Der silbern glänzende Pokal steht lockend am Spielfeldrand, 66.000 Fans in München und 84 Millionen in der ganzen Republik sind bereit zum Abheben. Die Sehnsucht nach einem unbeschwerten Fußballfest „vereint im Herzen Europas“ und „völlig losgelöst“ von Krieg und Krisen ist riesengroß. „Ein Sommermärchen 2.0 ist die Idealvorstellung“, sagt Julian Nagelsmann vor dem kniffligen EM-Eröffnungsspiel gegen Schottland und verspricht: „Ich werde alles dafür tun, dass das wieder passiert.“ Für dieses Ziel, für den großen Coup nach drei bitteren Turnierpleiten „brennen wir alle“, betont der Bundestrainer.
Damit das auch für die Fans gilt, appelliert Nagelsmann: „Ich will, dass uns das Land nach vorne peitscht, wir wollen den Heimvorteil nutzen!“ Das Objekt der Begierde hat er in der „Fußball Arena München“ am Freitag (21 Uhr/ZDF und MagentaTV und im Liveticker auf ntv.de) direkt vor der Nase: Franz Beckenbauers Witwe Heidi, Bernard Dietz und Jürgen Klinsmann tragen den Henri-Delaunay-Pokal zum Platz, „Erbe“ İlkay Gündoğan soll den Pott am Traumziel Berlin am 14. Juli als vierter DFB-Kapitän in den Nachthimmel stemmen.
Dass er diese goldene Gelegenheit als Junge aus einem „700-Seelen-Dorf“ bekomme, sei „verrückt“, meint Nagelsmann, in seiner oberbayerischen Heimat Issing gebe es „mehr Kühe als Einwohner“. Etwas Nervosität spüre er, „aber die war auch vor jeder Mathe-Schulaufgabe da“.
DFB-Präsident Bernd Neuendorf prophezeit beim „Leuchtturmprojekt“ des Verbandes „viele magische Momente“. Wie von Zauberhand will Nagelsmann mit einer verzückenden Elf voller „Anpacker“ zu einer „Rückkehr des Optimismus in unserem Land“ beitragen.

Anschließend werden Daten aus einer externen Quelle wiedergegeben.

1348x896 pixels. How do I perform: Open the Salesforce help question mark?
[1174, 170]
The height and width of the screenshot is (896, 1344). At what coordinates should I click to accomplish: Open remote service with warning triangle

Turnierdirektor Philipp Lahm wünscht sich wie beim Original-Sommermärchen 2006 wieder „mehr Solidarität und einen größeren Zusammenhalt“ in diesem von Pandemie und politischen Problemen durchgerüttelten Land.
Vor 18 Jahren gab der damalige Linksverteidiger Lahm mit seinem Traumtor gegen Costa Rica (4:2) den Startschuss für einen sensationellen Sommer, Nagelsmann sieht die Zeit für neue Helden gekommen. „Nicht nur Europa, sondern die ganze Welt“, schaue zu, sagt er über das „große Privileg“ Heim-EM und fordert: „Lasst es uns wuppen!“
Vor dem Start hat der mit 36 Jahren jüngste deutsche Turniertrainer noch Tipps von seinen Vorgängern Klinsmann, Joachim Löw und Hansi Flick sowie von Nationalcoaches anderer Sportarten eingeholt. Ihr wichtigster Hinweis: „Ich soll einen eigenen Weg gehen.“
Das tut er. Seit den mitreißenden März-Länderspielen sind alle Rollen in seinem Team klar verteilt, die Startelf gegen die vom Bundestrainer als echtes „Brett“ eingeschätzten Schotten ist seit Monaten bekannt. Daran ändern auch die dürftigen Vorbereitungsspiele, die Zweifel an der körperlichen Verfassung von Kapitän Gündoğan oder die jüngsten Patzer von Torwart Manuel Neuer nichts. „Manu hat mein Vertrauen und wird ein gutes Turnier spielen“, betont Nagelsmann.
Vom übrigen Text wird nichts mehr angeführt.